Le tasse crescono, i partiti ingrassano

di Davide PASSONI

Standing ovation per l’ennesima furbata dei partiti. C’era qualcuno disposto a scommettere che si sarebbero accordati per dare un taglio ai finanziamenti che ricevono, come richiesto a gran voce dall’opinione pubblica? Ma va! Il gran parlare di questi ultimi giorni, il riunirsi in vertici fiume, lo studiare le carte che cosa ha prodotto? Nessun taglio, of course, ma solo un’operazione trasparenza che non è null’altro che un atto di onestà e democrazia dovuto. Di ridursi il fiume di denaro, nemmeno a parlarne.

E sì che la gente è stufa. Stufa di vedere tesorieri che si fanno un tesoro personale con i soldi dei cittadini elettori, o trote che, pare, sguazzano allegramente in un lago di soldi pubblici. Stufa di vedersi aumentare le tasse, allungare l’età lavorativa, sforbiciare la pensione mentre, a palazzo, nessuna stretta ma prebende e vitalizi d’oro che continuano ad allignare, come se chi la governa vivesse su un altro pianeta.

In soldoni, ecco che cosa hanno deciso i principali partiti per rendere i propri bilanci più trasparenti: pubblicazione sul web, un Authority ad hoc, la “Commissione per la trasparenza e il controllo dei bilanci dei partiti politici” (mica pizza e fichi), composta da “alte personalità”, quasi certamente i presidenti (o da loro delegati) di Corte dei Conti, Corte di Cassazione e Consiglio di Stato e presieduta dal presidente della Corte dei Conti, l’ente “terzo” a controllare e verificare la regolarità dei bilanci dei partiti.

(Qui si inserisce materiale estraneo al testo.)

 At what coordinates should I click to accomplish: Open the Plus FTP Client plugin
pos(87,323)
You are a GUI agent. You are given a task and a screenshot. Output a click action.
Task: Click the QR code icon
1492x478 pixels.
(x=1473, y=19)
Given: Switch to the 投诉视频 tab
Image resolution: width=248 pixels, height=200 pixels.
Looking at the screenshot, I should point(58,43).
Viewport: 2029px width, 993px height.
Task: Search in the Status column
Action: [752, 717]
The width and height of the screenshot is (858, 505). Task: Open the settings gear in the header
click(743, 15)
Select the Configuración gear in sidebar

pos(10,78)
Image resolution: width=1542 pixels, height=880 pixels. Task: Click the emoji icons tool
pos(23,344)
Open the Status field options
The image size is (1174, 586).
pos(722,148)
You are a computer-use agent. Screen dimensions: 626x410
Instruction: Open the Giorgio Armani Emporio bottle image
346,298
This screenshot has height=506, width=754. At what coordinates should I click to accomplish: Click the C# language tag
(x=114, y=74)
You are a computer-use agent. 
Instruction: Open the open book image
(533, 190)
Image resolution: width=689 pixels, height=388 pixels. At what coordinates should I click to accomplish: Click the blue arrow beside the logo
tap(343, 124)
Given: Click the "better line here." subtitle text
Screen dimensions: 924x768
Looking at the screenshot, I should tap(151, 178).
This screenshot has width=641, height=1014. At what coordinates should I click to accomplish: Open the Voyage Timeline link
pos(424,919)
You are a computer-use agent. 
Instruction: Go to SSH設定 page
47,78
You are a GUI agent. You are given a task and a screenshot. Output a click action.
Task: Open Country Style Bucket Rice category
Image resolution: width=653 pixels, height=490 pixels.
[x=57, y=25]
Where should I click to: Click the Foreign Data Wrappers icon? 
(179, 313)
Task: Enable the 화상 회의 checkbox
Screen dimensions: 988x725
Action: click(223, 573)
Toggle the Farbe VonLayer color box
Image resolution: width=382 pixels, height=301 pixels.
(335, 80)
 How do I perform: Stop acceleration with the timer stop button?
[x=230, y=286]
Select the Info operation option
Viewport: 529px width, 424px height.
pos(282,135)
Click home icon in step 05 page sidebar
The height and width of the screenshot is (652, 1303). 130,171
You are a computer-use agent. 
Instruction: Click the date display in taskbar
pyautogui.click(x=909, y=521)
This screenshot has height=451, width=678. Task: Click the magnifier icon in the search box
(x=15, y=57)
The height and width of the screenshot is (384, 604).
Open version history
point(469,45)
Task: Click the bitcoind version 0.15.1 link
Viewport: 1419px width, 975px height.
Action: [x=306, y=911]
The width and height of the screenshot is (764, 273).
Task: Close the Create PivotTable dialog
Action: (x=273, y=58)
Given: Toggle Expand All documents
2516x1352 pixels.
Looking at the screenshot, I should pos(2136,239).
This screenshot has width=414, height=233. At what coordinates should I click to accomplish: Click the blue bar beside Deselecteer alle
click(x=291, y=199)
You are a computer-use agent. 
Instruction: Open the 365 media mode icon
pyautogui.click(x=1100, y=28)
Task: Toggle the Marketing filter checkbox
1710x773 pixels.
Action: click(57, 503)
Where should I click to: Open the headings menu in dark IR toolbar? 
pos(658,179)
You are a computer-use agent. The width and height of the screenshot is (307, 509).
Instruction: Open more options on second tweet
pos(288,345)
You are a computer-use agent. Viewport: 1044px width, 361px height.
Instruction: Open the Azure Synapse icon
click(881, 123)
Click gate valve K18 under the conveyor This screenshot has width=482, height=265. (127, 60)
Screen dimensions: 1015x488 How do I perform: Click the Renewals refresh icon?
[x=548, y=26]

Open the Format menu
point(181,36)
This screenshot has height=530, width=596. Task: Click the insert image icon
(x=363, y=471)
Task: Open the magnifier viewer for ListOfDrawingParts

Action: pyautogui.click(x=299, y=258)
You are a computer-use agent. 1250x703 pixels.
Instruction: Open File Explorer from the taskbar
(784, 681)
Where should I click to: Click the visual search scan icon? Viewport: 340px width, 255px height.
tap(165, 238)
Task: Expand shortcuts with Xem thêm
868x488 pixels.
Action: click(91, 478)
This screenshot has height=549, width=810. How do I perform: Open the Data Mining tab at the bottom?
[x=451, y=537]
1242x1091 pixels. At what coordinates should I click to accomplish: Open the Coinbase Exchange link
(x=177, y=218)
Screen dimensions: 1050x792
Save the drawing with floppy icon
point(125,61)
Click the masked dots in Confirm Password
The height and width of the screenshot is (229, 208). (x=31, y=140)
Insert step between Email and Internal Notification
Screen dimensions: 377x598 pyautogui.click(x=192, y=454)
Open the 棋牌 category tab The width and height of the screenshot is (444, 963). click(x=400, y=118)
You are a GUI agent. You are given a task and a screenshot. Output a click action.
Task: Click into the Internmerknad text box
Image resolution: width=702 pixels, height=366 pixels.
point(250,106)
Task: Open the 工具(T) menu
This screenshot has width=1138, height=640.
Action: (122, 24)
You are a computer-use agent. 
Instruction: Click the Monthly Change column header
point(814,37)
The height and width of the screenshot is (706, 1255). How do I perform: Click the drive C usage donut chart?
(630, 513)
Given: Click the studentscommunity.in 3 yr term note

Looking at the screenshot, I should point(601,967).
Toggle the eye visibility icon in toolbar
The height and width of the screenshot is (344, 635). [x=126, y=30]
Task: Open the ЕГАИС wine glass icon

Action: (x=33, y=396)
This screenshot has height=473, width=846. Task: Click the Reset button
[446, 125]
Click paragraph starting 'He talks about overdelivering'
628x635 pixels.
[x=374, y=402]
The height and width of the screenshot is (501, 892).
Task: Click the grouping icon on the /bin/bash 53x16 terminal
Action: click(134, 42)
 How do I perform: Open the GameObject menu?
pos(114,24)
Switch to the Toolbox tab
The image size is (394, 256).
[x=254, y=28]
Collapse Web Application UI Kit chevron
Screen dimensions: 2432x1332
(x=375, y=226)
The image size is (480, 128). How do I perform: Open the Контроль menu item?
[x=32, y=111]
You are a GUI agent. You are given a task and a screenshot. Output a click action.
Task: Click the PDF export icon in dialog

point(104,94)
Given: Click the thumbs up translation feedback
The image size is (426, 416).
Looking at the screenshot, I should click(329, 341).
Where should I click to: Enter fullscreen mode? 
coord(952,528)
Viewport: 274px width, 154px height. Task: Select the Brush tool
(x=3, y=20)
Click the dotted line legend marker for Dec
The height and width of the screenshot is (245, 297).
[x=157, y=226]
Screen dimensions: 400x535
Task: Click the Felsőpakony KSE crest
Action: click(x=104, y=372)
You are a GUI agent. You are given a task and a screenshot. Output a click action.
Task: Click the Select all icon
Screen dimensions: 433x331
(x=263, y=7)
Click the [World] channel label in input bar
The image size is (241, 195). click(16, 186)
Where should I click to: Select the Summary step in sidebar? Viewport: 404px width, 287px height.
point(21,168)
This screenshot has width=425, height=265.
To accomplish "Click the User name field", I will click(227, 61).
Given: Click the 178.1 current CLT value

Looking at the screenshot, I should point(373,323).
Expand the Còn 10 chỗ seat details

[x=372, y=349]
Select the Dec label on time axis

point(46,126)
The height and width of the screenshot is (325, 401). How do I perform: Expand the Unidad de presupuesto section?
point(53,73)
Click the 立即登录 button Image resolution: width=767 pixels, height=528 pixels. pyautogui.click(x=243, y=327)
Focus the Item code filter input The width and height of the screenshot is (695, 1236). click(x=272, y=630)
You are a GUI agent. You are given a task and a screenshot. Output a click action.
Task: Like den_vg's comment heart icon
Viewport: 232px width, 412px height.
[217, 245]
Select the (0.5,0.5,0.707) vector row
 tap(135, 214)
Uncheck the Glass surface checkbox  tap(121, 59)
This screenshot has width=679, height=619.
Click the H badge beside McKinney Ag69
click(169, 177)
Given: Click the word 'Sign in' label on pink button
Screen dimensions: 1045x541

Qualcuno vede la parola tagli? Certo che no. Per quelli si pensa a una legge più organica per la riforma del finanziamento pubblico ai partiti. Certo, e Babbo Natale esiste. E non ci si venga a spacciare per un’operazione di coscienza la sospensione (non rinuncia…) alla prossima tranche del finanziamento pubblico ai partiti per la legislatura in corso, in arrivo per fine luglio: circa 180 milioni, secondo il tesoriere del Pd Misiani. Noccioline in confronto ai 2,2 miliardi annui che finiscono nelle tasche dei partiti. Non sotto forma di finanziamento, nooo! Quello era stato abolito da noi, stupidi cittadini, con un referendum 18 anni fa. Quello attuale, inventato per aggirare la volontà popolare, si chiama rimborso elettorale ed è dovuto per le elezioni politiche, amministrative ed europee: 4 euro per ogni avente diritto al voto, si rechi esso alle urne o meno. Capite bene: si può tagliare un simile bengodi? Mai e poi mai.

E intanto aumentano le tasse, ma la spesa pubblica non si taglia. Aumentano i sacrifici ma i partiti continuano a ingrassare. E poi si dà la colpa dello spread che risale ai cattivoni che, dall’estero, remano contro l’Italia. Sentire certe cose dalla bocca dei professori al governo, mette davvero tristezza e rabbia addosso all’Italia che produce. L’Italia che i finanziamenti li va a chiedere alle banche, non agli elettori, e si becca le porte in faccia. L’Italia che non taglia i finanziamenti ma i posti di lavoro. L’Italia che taglierebbe volentieri tante teste (metaforicamente, si capisce) che, oggi come ieri, la governano e l’hanno governata.